To circumvent these limitations, Hu and his colleagues have spent a decade developing an entirely new approach to building a thermal transistor. Their technique takes advantage of the bonds that form between atoms in a nanoscale channel of the new transistor. These bonded atoms are held together by sharing their electrons, and the way these electrons are distributed between them affects the strength of the bonds. This, in turn, influences how much heat can pass through the atoms.

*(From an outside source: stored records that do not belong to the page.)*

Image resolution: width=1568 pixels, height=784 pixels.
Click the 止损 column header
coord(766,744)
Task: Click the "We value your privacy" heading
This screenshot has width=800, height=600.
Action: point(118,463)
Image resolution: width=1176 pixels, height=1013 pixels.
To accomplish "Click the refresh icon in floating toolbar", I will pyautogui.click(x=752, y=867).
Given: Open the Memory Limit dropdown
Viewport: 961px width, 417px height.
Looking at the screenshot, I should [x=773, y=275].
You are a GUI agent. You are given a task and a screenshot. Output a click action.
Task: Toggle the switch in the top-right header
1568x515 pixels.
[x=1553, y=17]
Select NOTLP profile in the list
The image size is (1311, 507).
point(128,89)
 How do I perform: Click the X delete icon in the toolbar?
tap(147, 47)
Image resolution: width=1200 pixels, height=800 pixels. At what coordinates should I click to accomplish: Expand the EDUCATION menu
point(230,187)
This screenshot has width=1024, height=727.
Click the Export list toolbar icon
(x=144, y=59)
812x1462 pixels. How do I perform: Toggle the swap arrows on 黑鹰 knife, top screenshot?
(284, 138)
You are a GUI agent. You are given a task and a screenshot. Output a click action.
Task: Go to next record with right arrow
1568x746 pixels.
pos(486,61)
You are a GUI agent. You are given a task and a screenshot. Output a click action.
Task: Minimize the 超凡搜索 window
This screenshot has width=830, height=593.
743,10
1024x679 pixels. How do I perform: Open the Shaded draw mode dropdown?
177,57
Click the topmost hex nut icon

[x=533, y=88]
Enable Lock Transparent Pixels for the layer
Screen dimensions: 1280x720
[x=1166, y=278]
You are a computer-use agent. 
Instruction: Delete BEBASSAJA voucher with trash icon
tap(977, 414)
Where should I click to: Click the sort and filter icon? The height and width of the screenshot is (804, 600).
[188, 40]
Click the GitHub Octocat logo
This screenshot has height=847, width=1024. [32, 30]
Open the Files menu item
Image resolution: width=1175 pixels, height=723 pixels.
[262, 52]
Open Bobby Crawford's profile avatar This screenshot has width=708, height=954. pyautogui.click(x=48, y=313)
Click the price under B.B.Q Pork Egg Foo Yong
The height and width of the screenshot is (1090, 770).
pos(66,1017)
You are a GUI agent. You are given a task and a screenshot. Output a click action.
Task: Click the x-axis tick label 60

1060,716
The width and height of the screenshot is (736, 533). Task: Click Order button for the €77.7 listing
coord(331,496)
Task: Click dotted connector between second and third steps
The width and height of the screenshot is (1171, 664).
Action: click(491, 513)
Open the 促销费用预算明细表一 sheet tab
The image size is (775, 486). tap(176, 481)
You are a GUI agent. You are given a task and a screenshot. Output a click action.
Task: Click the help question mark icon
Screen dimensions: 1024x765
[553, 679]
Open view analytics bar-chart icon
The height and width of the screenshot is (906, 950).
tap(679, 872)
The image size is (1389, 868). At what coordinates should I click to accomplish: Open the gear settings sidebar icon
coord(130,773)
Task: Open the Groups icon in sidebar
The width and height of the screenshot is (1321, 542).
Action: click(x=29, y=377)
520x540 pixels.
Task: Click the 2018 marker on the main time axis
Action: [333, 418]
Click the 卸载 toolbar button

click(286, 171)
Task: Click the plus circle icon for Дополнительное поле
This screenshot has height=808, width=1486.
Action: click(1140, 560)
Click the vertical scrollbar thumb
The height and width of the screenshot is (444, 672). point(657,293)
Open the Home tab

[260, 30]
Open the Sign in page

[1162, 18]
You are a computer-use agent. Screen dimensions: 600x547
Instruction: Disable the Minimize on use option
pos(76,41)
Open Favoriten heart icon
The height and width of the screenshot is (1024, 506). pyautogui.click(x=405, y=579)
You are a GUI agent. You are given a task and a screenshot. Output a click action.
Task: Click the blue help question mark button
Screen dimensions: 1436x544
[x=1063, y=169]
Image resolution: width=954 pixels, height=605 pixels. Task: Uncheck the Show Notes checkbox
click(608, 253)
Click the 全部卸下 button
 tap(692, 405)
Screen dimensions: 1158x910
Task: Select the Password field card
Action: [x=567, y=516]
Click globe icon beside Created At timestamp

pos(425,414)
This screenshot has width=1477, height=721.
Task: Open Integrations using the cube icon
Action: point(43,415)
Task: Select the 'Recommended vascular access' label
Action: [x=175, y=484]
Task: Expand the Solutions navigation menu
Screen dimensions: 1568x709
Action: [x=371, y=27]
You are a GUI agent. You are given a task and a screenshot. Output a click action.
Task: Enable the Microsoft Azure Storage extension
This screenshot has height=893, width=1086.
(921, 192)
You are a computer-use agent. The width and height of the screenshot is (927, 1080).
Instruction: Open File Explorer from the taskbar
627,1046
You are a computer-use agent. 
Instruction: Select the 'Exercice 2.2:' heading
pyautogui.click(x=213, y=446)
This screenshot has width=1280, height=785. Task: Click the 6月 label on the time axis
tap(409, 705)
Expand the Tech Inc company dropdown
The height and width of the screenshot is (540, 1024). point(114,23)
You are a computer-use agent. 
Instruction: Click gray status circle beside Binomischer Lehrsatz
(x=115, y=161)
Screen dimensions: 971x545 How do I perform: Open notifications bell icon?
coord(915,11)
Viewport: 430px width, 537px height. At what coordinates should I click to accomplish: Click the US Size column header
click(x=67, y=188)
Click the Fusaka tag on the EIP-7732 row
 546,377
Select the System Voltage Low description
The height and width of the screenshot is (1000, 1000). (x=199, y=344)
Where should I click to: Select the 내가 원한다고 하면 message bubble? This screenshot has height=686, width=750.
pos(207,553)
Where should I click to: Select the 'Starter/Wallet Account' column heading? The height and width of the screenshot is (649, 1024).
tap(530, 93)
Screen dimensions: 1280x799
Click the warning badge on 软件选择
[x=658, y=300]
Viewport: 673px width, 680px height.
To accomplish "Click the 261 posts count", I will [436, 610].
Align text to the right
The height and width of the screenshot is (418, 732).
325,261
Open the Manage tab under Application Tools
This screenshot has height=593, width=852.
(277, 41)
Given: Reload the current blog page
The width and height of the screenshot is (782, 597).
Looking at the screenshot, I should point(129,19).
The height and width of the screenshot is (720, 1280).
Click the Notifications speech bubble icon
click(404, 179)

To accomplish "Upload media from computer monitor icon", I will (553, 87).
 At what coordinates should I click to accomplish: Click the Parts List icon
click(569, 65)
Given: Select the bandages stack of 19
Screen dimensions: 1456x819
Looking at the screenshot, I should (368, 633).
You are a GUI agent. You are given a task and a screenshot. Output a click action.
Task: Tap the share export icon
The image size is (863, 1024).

Hu and his colleagues found they could manipulate these variables by using a nanoscale electrode that applies an electrical field to precisely control the movement of heat. Similarly to an electrical transistor, the new device consists of two terminals between which heat flows and a third that controls this flow—in this case, with the electrical field, which adjusts the interactions between electrons and atoms within the device. This leads to changes in thermal conductivity and enables precise control of heat movement.

With the device’s invention, Hu says, heat can now “be manipulated for many applications according to our needs.” This includes preventing overheating in computers and even recapturing this once wasted energy for reuse.

The new device set records and performed better by several orders of magnitude in the team’s experiments, compared with other recently engineered thermal transistors that don’t use atomic-level bonding. Its “new and elegant” design directs cooling power to specific areas at “excellent” speeds, says Joseph Heremans, an experimental physicist at the Ohio State University, who was not involved in the research. In experiments, the team found that the new device also dramatically dampened heat spikes by 1,300 percent and achieved all of this control with high reliability.

Geoff Wehmeyer, a mechanical engineer at Rice University, who also was not involved in the new study, adds that the novel technique of manipulating bonding between atoms with electricity to control heat will likely “motivate a great deal of further fundamental research.”

More work is still needed before the new device can “change the world,” Zettl says. Crucially, future research must first create fully hybrid electronic-thermal circuitry, which will require integrating the new heat-controlling circuitry with existing electric ones. But Zettl does think the new device achieves the main underlying goal of “elegantly [coupling] electronics with thermal energy flow, which, in the long run, is the name of the game.”

Hu and his colleagues are already experimenting with the device’s structure and materials to further improve its performance. They are also studying ways to integrate it into different systems, including 3-D-stacked chips. These arrangements address a fundamental scaling challenge by stacking 2-D chips, but they have been uniquely challenging to cool.

Tiny heat-controlling transistors might have medical applications as well. Hu’s team is working with oncologists to investigate whether thermal transistors could advance a type of cancer treatment called hyperthermia therapy, which uses magnetic particles to deliver deadly levels of heat to malignant cells. Hu says that thermal transistors could potentially be incorporated into probes or nanoparticles to provide oncologists with precise control over heating, which would better ensure that cancer cells were annihilated and healthy cells were spared.

Just as the invention of the electrical transistor sparked a wave of innovation that ushered in the current technological era, Hu predicts that thermal transistors could likewise lead to breakthroughs that are impossible to envision now. “This invention opens up tremendous opportunities in heat management, heat processing and new computing paradigms,” Hu says. “Thermal transistors are a gateway to the future.”